§ PASSAGE:
(begin)
Populations and Samples

•A population consists of all items of interest for a particular decision or investigation. •A sample is a subset of the population. •Most populations are too large to deal with, thus sampling is necessary. •The purpose of sampling is to obtain sufficient information to draw a valid inference about a population.

Frequency Distribution

•Categorical data naturally define the groups in a frequency distribution. •A frequency distribution is a table that shows the number of observations in each of several non-overlapping groups. A graphical depiction of a frequency distribution in the form of a column chart is called a histogram. •To construct a frequency distribution, you need only count the number of observations that appear in each category. This can be done using the Excel COUNTIF function. •Frequencies may be expressed as a fraction, or proportion of the total; this is called relative frequency.
(end)
§ COLLECTED MATERIAL:
(begin)
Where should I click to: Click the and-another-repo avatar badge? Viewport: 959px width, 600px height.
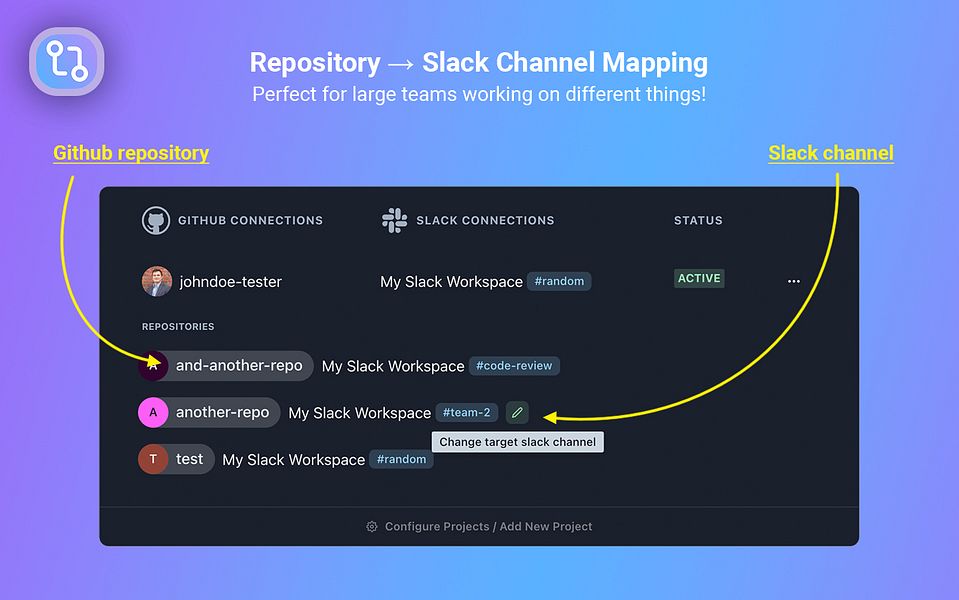tap(153, 365)
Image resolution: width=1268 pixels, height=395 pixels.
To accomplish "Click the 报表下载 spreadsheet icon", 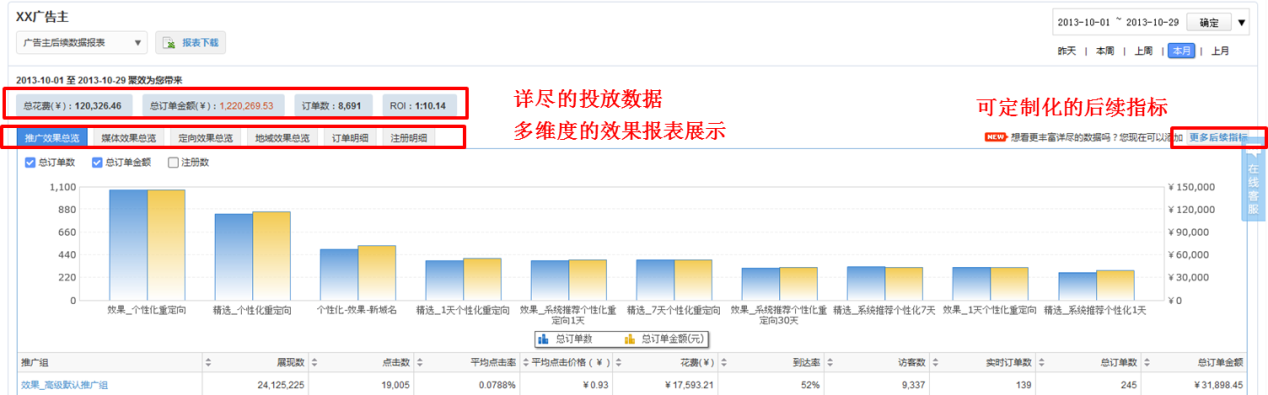I will (169, 43).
(end)
§ INSTRUCTION: Rewrite the text on populations and samples, starting at "Populations and Samples" and ending at "about a population.", with "subset" changed to "portion".

§ EXERCISE ANSWER:
Populations and Samples

•A population consists of all items of interest for a particular decision or investigation. •A sample is a portion of the population. •Most populations are too large to deal with, thus sampling is necessary. •The purpose of sampling is to obtain sufficient information to draw a valid inference about a population.